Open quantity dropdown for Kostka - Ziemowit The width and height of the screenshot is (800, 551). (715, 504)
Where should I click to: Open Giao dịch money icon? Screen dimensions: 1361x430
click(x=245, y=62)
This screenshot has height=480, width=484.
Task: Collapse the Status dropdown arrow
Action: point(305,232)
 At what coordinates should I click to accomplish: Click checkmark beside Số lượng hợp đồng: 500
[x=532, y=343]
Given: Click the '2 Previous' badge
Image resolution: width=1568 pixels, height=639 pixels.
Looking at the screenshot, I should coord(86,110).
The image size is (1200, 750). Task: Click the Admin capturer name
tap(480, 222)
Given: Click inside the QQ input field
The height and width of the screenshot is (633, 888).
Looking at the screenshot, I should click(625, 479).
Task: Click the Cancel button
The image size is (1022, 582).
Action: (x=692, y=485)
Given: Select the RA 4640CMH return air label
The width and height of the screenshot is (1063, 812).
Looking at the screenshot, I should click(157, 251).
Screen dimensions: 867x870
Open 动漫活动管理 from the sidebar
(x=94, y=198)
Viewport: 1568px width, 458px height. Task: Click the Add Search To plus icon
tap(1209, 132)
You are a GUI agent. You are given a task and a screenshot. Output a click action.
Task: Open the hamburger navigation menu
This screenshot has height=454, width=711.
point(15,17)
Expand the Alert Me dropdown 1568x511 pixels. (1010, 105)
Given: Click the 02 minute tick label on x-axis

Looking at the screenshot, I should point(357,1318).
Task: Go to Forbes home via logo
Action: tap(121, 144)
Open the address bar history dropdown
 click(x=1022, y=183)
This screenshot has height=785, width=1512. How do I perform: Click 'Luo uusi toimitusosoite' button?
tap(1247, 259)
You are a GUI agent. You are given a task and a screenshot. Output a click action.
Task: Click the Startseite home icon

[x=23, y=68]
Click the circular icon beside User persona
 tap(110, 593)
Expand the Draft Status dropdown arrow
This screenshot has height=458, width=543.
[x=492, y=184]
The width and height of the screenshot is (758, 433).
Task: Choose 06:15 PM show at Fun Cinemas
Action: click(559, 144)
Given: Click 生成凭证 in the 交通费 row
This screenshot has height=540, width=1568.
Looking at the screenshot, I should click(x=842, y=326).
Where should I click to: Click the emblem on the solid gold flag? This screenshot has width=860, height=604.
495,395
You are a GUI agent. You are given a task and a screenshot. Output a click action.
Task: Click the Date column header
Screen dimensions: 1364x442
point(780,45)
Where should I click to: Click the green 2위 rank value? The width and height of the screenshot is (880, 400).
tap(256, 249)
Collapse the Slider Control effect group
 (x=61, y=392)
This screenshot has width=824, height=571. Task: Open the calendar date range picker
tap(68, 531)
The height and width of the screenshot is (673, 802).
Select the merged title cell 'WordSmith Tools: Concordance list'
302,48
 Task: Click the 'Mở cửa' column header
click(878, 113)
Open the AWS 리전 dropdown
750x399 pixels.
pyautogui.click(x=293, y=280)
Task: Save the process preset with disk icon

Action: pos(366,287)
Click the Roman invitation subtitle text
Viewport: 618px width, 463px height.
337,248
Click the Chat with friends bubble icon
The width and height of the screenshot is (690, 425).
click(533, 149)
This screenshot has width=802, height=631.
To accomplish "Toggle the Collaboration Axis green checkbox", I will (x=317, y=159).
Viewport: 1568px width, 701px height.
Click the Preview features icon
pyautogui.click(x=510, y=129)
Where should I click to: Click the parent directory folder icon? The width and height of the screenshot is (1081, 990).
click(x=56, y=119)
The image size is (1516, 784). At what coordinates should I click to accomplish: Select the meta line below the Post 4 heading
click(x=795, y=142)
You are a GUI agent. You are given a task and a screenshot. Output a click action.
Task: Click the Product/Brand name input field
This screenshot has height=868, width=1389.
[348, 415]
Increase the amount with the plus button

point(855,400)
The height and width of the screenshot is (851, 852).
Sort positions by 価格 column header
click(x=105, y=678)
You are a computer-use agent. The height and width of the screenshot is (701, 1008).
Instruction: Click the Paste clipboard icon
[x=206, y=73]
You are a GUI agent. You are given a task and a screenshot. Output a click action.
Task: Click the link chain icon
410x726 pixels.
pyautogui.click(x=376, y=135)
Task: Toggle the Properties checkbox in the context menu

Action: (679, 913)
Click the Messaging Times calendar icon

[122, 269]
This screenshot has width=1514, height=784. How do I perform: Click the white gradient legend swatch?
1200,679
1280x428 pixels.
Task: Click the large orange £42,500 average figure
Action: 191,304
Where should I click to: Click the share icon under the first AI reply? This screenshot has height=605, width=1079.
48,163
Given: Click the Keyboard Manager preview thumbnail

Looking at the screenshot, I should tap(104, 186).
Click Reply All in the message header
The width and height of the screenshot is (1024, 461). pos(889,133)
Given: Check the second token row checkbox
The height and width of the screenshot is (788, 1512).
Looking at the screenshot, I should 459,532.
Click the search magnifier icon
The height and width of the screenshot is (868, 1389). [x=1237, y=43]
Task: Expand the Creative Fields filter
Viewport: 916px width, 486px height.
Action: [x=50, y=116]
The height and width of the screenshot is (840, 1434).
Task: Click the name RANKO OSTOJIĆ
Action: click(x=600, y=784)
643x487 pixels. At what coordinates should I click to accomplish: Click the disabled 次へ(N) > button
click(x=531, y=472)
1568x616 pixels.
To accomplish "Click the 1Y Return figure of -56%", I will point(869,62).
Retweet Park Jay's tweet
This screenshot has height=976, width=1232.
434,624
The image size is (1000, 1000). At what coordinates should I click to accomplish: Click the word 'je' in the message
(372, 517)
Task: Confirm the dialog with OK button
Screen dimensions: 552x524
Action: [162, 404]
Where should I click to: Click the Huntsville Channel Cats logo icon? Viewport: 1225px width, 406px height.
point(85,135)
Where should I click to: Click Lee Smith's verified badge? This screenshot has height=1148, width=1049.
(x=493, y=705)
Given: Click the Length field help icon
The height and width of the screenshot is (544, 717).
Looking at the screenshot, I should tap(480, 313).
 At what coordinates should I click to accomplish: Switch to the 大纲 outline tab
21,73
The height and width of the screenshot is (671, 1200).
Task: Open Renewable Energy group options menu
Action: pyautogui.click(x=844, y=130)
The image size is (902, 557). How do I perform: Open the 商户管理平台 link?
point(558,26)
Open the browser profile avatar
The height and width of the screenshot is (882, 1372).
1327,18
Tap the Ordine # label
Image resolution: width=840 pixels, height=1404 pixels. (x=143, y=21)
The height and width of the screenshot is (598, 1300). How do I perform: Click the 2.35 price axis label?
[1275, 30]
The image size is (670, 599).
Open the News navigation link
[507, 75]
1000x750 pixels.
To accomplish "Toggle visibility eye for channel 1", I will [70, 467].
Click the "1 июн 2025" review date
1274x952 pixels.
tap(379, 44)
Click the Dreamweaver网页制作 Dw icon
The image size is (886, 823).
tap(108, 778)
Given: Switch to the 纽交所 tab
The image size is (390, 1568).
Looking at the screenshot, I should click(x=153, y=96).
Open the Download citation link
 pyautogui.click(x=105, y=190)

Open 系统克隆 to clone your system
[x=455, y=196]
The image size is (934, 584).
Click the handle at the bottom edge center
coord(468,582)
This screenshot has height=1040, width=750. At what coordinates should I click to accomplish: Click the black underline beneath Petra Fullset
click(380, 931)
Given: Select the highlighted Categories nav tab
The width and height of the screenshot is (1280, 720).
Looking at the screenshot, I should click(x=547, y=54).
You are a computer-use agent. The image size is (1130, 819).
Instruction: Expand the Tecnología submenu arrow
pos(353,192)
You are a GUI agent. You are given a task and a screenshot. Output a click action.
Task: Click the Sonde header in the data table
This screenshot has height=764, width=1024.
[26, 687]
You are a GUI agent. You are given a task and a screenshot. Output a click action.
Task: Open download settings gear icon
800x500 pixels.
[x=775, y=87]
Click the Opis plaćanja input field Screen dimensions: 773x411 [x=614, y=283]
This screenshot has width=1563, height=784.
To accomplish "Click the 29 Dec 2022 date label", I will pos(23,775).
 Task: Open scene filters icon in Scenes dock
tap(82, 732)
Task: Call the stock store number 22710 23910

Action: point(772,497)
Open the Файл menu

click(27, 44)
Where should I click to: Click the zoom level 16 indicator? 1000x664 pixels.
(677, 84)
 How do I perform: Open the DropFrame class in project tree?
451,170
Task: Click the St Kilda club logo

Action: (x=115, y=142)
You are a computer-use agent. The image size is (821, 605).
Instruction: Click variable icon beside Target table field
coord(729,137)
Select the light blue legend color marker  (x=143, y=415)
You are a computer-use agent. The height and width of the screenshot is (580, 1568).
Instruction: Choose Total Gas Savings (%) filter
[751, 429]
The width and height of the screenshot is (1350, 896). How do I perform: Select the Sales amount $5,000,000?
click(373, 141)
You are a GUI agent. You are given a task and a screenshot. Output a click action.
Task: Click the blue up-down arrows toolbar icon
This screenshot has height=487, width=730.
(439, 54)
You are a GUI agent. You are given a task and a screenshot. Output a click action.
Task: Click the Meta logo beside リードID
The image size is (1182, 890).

====

§ Instructions for the task
Extract each line from the listing that holds the word "input".

§ Task solution
Given: Click inside the QQ input field
Task: Click the Product/Brand name input field
Click the Opis plaćanja input field Screen dimensions: 773x411 [x=614, y=283]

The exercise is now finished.